● **Exercise 1**: In the piece on Obama and radical Islam, when did Hillary Clinton say the United States recognized the Muslim Brotherhood as a legitimate participant in Egyptian political life?
● **Exercise 2**: Extend the piece on Obama and radical Islam with new paragraphs that follow on from its final one.

● **Text section**:
-*-*-

It’s very likely that President Obama’s views of Islam-related problems is based on his childhood experience in Indonesia. Undoubtedly, those impressions have created an image that the majority of Muslims are good people. This is absolutely correct. As far as the radical Islamists are concerned, however, Mr. Obama’s attitude is mistaken. What is even worse is that it impacted in a negative way his strategic thinking and the practical conduct of his policy.
For President Obama, the term “radical Islam” is a kind of taboo — for the first four years of his term, he didn’t master the courage to pronounce it even once. Instead, he prefers to define the adherents of radical Islam simply as “terrorists.” The problem here is that terror is a method used by the enemy but not its name… Given this ignorance or arrogance, it is a small wonder that the president and his secretary of state, Hillary Clinton, were not able to develop an effective strategy towards radical Islam in general and towards Egypt in particular.
Consequently, the United States’ foreign policy regarding a fanatical and dedicated enemy bent on the destruction of everything that makes life worth living has been seriously crippled. Even more, the actions of the current administration are facilitating the growth of the poisonous seeds of radical Islam.
The first ray of hope for an ambitious and hard-core Muslim Brotherhood leader by the name of Mohamed Morsi to assume that his hour had struck emerged when it became clear that the United States has thrown its loyal ally, Hosni Mubarak, under the bus.
In July of 2011 Secretary Hillary Clinton made a statement to the effect that the United States was recognizing the Muslim Brotherhood as a legitimate participant in Egyptian political life. In practice, this meant that the United States was ready to recognize a Muslim Brotherhood government in Egypt provided that Mohamed Morsi won the election.

-*-*-

● **Listing**:
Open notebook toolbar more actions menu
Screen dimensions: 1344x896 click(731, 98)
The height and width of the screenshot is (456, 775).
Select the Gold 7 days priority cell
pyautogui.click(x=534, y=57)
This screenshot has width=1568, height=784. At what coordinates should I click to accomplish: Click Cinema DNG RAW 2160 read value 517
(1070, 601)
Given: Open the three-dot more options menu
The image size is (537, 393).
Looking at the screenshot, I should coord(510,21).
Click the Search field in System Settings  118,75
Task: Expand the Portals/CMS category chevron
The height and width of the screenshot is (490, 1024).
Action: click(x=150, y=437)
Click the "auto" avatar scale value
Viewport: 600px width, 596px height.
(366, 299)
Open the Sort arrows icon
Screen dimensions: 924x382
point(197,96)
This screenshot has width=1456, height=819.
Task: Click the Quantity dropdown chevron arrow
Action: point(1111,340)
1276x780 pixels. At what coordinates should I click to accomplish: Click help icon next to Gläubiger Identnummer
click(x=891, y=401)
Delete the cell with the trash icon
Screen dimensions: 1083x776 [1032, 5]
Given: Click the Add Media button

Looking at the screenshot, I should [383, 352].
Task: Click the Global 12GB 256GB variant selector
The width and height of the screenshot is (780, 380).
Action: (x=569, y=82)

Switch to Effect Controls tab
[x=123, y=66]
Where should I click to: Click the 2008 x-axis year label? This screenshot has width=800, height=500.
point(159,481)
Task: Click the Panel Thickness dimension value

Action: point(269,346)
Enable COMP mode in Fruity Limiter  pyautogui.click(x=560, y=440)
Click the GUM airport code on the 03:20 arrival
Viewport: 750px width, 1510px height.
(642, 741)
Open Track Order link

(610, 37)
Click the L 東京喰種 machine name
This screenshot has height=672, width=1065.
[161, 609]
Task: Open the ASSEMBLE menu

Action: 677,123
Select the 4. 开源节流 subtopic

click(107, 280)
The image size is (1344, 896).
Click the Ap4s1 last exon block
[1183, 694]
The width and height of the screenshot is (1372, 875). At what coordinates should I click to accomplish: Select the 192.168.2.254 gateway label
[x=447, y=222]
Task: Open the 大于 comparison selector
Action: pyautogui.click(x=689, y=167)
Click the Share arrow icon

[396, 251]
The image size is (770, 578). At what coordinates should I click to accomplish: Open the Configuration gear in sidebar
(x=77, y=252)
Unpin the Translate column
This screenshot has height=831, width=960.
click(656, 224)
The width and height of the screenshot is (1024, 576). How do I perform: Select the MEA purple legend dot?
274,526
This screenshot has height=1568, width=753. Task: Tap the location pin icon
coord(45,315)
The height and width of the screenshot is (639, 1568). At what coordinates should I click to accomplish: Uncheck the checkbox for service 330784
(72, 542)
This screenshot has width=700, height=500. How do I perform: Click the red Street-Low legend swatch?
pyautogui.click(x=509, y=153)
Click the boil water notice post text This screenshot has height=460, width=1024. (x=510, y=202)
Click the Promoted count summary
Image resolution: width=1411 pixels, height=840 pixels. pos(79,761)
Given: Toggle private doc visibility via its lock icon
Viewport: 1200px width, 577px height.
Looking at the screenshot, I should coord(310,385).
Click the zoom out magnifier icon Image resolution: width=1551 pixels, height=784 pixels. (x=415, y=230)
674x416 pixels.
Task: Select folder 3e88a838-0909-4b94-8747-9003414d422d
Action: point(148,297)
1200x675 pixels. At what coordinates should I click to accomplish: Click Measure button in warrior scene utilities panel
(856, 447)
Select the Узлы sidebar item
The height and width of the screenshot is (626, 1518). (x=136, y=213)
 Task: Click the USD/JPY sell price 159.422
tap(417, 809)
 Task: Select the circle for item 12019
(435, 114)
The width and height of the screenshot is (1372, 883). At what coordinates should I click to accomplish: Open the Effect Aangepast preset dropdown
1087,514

-*-*-

● **Task output 1**: In July of 2011.

● **Task output 2**:
Secretary Clinton’s declaration was a fatal mistake. All the Department of State had to do was to issue a declaration making it abundantly clear that the United States would respect the right of the people of Egypt to choose a government of its liking. At the same time however, this statement should have left no doubt that Washington wouldn’t offer any assistance to a tyrannical government that was about to violate the human rights and political freedom of women and minorities. Such an American strategy would have brought a victory to Morsi’s rival, Ahmed Shafiq — a popular and intelligent general with solid secular credentials.
Once in power, Morsi’s very first step was to tighten the knot of the cord that President Obama had placed around his own wrists by making clear his belief in the legitimacy of the Muslim Brotherhood. Very soon, however, the Gaza conflict broke out. In the middle of the bloody duel between Hamas’ missiles and the Israeli bombings, Morsi sent his prime minister, Hesham Qandi, to Gaza. Qandi gave inspirational and highly provocative speeches encouraging the continuation of Hamas attacks on Israel.
At the same time, the Egyptian President was busy building a completely different image on behalf of President Obama, who had sent his secretary of state to Cairo, all the way from distant Burma. Upon reaching the capital of Egypt, the jet-lagged Secretary of State received Morsi’s assurances that Hamas was ready to stop shooting missiles into Israel…
This was an excellent strategic move by Morsi, bestowing as it did the status of complete master of the situation in Gaza. With his help, the attacks on Israel would be stopped. But if some kind of pressure on the United States and Israel is desired, then the missiles will fly.
Perhaps dizzy from so much brilliance, Morsi committed one very important mistake. Assuming that the ground for the dreamt-of Islamo-totalitarian eternity he had prepared for Egypt was ready, the new President of Egypt rushed to proclaim absolutist power over the country. The new dictator was in such a precious hurry to Islamize Egypt that he immediately imposed a constitution suspiciously similar to the Iranian one.
This decisive step proved to be premature. The young opponents of the authoritarian regime of President Mubarak once again filled Tahrir Square, demanding this time the resignation of the impatient totalitarian by the name of Mohamed Morsi.
An interesting difference emerged between the current demonstrations and the turmoil that brought down President Mubarak. When historic Tahrir Square was filled with angry demonstrators against Mubarak, the Department of State decided to undercut him by proscribing to the embattled statesman any violent response and demanding release of political prisoners. (By the way, one of the released “victims of the repressive regime of Mubarak” was an individual currently detained for his participation in the Benghazi murders.)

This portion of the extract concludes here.